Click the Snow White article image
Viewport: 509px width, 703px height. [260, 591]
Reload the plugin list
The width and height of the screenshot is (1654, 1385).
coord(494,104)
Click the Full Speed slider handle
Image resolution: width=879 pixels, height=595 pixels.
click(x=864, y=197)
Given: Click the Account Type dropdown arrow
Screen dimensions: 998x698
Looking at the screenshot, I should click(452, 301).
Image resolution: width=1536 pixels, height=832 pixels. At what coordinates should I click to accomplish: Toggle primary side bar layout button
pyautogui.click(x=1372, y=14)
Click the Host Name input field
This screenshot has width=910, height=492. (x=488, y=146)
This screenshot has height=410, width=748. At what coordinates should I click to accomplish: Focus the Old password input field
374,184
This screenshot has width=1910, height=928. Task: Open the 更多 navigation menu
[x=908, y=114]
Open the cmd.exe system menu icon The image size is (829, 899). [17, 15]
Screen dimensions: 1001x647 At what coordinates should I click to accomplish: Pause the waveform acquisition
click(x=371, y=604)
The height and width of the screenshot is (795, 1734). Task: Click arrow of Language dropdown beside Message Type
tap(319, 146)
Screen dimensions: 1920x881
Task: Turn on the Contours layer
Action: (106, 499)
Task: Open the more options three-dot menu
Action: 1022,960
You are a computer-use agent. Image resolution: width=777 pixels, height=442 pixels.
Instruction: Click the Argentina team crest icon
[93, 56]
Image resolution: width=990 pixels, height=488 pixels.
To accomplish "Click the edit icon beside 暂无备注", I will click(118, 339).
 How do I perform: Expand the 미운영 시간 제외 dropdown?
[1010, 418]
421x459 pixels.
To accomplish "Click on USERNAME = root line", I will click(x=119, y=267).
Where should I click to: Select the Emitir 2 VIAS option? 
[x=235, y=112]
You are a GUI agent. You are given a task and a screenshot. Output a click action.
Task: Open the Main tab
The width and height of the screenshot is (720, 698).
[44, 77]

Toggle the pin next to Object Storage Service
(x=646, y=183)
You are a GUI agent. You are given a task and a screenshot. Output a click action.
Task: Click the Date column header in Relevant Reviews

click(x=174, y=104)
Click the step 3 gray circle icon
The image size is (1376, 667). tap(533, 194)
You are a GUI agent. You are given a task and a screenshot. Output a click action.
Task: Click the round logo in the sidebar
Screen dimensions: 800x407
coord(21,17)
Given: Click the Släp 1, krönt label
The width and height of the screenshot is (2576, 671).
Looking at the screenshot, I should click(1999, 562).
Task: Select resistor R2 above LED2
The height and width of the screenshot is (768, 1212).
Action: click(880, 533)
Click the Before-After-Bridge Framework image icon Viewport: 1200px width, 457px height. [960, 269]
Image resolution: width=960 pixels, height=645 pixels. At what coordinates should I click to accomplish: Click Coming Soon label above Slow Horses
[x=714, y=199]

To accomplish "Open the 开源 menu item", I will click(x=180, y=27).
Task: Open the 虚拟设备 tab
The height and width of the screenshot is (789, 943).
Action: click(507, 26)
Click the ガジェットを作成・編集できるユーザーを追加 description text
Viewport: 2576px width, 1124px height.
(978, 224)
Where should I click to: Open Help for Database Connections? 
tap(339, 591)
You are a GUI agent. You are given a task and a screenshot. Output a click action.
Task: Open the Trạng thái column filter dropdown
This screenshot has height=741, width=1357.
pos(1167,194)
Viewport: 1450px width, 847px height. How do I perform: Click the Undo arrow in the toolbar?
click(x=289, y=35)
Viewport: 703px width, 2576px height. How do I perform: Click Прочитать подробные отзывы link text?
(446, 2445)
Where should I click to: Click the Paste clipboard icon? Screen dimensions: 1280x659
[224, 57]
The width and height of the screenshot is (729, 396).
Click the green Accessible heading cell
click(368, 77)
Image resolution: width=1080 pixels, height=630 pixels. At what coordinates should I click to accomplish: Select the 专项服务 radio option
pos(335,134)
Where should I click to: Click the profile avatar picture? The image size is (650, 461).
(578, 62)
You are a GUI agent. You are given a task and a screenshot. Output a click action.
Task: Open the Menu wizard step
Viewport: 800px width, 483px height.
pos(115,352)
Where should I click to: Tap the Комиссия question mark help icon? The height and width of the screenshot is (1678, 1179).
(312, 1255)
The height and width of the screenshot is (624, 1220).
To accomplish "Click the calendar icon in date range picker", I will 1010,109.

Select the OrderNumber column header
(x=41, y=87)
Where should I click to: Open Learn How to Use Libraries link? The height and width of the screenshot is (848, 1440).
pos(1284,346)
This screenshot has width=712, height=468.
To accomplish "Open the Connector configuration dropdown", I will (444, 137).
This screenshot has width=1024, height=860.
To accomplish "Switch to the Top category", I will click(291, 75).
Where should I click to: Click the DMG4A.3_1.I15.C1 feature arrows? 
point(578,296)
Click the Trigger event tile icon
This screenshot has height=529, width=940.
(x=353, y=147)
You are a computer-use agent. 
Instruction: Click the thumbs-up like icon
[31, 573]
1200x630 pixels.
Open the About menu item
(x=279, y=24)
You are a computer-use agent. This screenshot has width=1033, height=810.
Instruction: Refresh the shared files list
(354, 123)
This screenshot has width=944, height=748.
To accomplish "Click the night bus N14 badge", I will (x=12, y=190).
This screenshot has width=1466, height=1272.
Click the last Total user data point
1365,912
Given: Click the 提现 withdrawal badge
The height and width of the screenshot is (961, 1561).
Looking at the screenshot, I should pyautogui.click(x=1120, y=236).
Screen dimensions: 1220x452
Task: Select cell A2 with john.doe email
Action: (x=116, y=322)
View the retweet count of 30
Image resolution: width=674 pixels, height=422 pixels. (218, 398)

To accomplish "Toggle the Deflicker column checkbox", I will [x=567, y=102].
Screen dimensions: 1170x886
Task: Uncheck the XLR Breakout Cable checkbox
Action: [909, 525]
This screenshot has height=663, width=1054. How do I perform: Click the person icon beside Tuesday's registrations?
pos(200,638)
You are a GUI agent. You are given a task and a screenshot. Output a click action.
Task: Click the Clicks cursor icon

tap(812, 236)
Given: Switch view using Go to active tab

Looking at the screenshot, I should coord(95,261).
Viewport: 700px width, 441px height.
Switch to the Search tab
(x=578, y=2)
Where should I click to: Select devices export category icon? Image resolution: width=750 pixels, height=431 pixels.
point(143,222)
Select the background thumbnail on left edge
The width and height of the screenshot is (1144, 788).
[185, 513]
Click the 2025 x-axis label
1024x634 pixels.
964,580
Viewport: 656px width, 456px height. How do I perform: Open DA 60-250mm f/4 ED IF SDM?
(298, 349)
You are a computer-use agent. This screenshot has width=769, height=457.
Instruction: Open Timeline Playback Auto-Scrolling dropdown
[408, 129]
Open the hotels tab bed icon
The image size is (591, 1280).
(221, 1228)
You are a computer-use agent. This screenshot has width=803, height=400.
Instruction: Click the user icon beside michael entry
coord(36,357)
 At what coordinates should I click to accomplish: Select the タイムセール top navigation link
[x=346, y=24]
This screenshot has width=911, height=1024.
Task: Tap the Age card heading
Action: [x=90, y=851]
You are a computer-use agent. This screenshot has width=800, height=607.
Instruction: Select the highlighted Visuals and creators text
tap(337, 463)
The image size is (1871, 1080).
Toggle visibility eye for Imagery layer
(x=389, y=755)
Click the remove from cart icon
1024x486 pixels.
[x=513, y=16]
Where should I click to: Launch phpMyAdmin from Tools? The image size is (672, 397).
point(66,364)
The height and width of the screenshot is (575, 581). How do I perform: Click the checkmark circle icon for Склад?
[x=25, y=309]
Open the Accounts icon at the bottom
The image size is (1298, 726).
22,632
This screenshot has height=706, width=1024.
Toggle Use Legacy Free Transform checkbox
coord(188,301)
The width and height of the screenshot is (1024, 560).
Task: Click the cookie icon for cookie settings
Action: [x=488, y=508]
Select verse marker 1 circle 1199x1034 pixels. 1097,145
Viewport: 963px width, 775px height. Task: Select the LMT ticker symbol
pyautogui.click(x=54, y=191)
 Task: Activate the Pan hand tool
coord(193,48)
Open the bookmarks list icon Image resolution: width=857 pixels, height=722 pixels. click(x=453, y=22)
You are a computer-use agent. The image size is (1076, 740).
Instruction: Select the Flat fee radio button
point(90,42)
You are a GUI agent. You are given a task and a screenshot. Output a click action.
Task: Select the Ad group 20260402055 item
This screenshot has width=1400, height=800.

+---+

● Your objective:
Pick out each line above that includes "badge" and show it.

● Output below:
To accomplish "Click the night bus N14 badge", I will (x=12, y=190).
Given: Click the 提现 withdrawal badge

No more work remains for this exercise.